There are still positive areas, such as Ubuntu doing so much work on usability and packaging, but it's hard to avoid the feeling that some of the structural issues propping up the Linux edifice are going to make it tough to beat it into mass-marketable shape any time soon.

Good Year:Open Standards
If open source is looking a bit battered, open standards are on the up. They've always been the key in hardware to making a market where innovation and competition can thrive and you only have to look at cases such as UWB where they've broken down to see how badly that can affect everyone's revenues.

The Massachusetts case has stirred up a lot of mud and heat, but it has got the main issues for software open standards out in the open. The arguments made there by the proponents of openness are strong and will be used in many forums around the world: the arguments against are unlikely to cut much ice with those who aren't already signed up to the proprietary way.
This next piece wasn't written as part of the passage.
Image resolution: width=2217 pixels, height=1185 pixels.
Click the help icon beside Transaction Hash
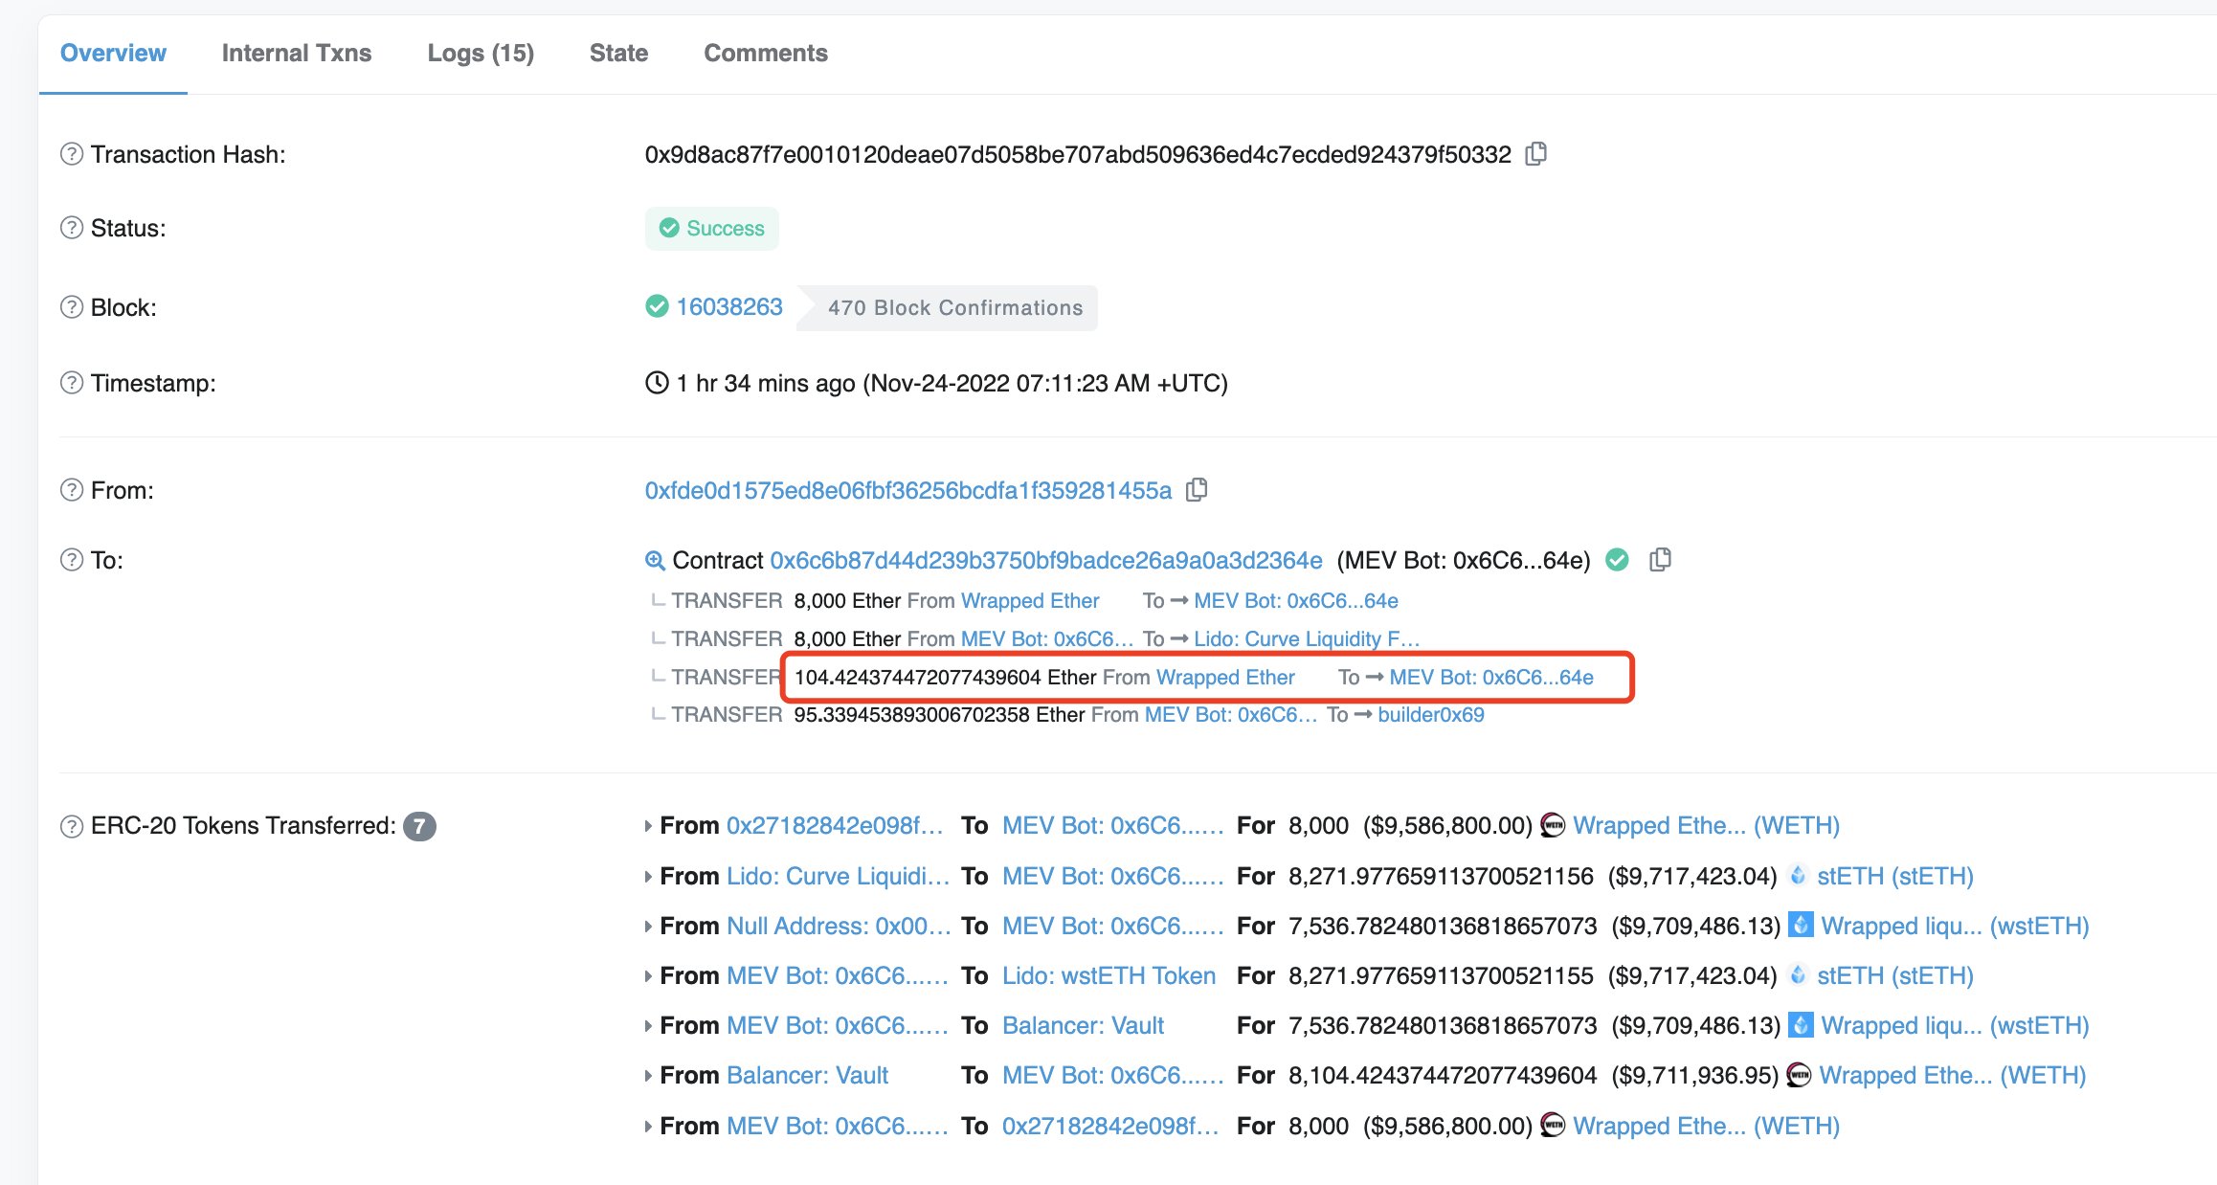point(70,153)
One area in particular is absolutely desperate for open standards: health care. It cannot afford to do things any other way, but remains a bastion of the closed and outdated.

Bad Year:DRM
The more they push it, the less we like it. While Sony is committing slow brand suicide by getting its name involved with the worst kind of corporate arrogance, the rest of the IT media industry isn't far behind. It shows no sign of realising that consumers hate DRM, which means that it will impose it as hard and as fast as it can. This is the perfect condition for a serious backlash, especially as the punters ask awkward questions about why their £40 high definition DVD doesn't seem to work with their £4,000 high definition home cinema system when a five quid DVD works just fine with their £200 telly from Argos.

Don't expect much more movement in the corporate sphere, where the concept of 'trusted computing' has run out of steam faster than you can run a spreadsheet showing how much capital expenditure is needed to ensure you can't send emails to your suppliers.

Nearly 30 years after he spat it out on a San Francisco stage, Johnny Rotten's "Ever get the feeling you've been cheated?" stands ready to serve as the epitaph for DRM. Get those safety pins sharpened.